Last year my biggest criticism was that it was impossible to compete against Life Technologies R&D employees who are actually employed to improve the Torrent Suite software. These employees are experienced, have a broad understanding of the whole problem and have months to years of experienced working on that specific problem. Having small focused challenges that are independent of context and background addresses this fairness problem. The trick is just to design a Ion Torrent specific problem into a more general problem to make it appealing to experts in that field but at the same time just enough information such that an optimized solution can be achieved. I have hinted this in a previous post. Life Technologies has worked with TopCoder to produce such a format. The challenge of compression is a general problem, which mathematical theorems can be exploited and tweaked to form a specific optimized solution. Likewise with the Smith-Waterman alignment, which involves optimization of a dynamic programming algorithm.
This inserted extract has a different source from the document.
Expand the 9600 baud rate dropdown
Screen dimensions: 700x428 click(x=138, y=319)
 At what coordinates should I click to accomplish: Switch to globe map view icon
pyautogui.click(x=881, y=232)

The Accuracy challenge involves providing a solution that processes REAL Ion Torrent data and thus the person with the most Ion Torrent data to work with has an unfair advantage. This means people who collaborate or work in labs that heavily use their Ion Torrent PGM are more likely to identify systematic biases, statistical anomalies and just have more insight than someone who has access to a humble one or two publicly available data sets. In contrast, the TopCoder hosted challenges provides data sets derived from real data sets through an unknown process and thus HE/SHE with the most TOYS does not necessarily WIN. Furthermore, these challenges are completely independent of the Torrent Suite framework. This resolves the issue last year where the Torrent Suite source code was available only through the Ion Community, which required registration. This annoyed the open source purist such as blogger Peter Cock but Life Technologies addressed this later in 2011 by releasing the source code on Github.
The Accuracy Grand Challenge required not just a computer and an idea but also Ubuntu, gcc, supporting GNU libraries, etc and the patience to resolve compile errors in the source code due to subtle environment differences. Alternatively for the rich kids, purchasing time to use a Torrent Server instance on the Amazon EC2. Having small stand alone problems, truly requires just a computer and an idea, albeit a genius idea :D.
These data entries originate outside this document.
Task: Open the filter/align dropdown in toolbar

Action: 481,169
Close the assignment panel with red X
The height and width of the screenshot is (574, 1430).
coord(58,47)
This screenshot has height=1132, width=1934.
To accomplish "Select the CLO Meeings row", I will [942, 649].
The last barrier for satisfactory participation is that of motivation. Ask a young adult from this Internet generation to clean your house and IF they do a good job you might give them $100. They will most likely to tell you to go and F yourself, where F stands for “Find”… yeah right :roll:. Ask them to clean one small window and you will give them $20 if they do it in one hour. The latter tasks (equivalent to TopCoder Challenges) is more appealing than the former (equivalent to the Accuracy Grand Challenge). Each of the smaller challenges can be done in a few days and if you are UBER 133t h4x0r probably in just a few hours. I was surprised that in just a few hours how many submissions there were for the DAT compression challenge. More surprising, the top score achieved in the first day was close to the top score at the end, highlighting the optimal solution can be found by thinking and not grinding over days.
There is no moving target as the challenge runs for two weeks and the top score wins the challenge. More importantly, there is no minimum score such as reducing error by 50%. Thus the person with the top score at the end wins money regardless of score. Also, there are other cash prizes for second, third and others besides winning. For example, there may be some solutions if tweaked correctly would perform better than the top scoring solution and thus could be offered prizes also. Lastly, the publicly archived leader board for people who did not win prizes can act as a sense of achievement or something challengers can reference when applying for jobs.
Is this model successful so far?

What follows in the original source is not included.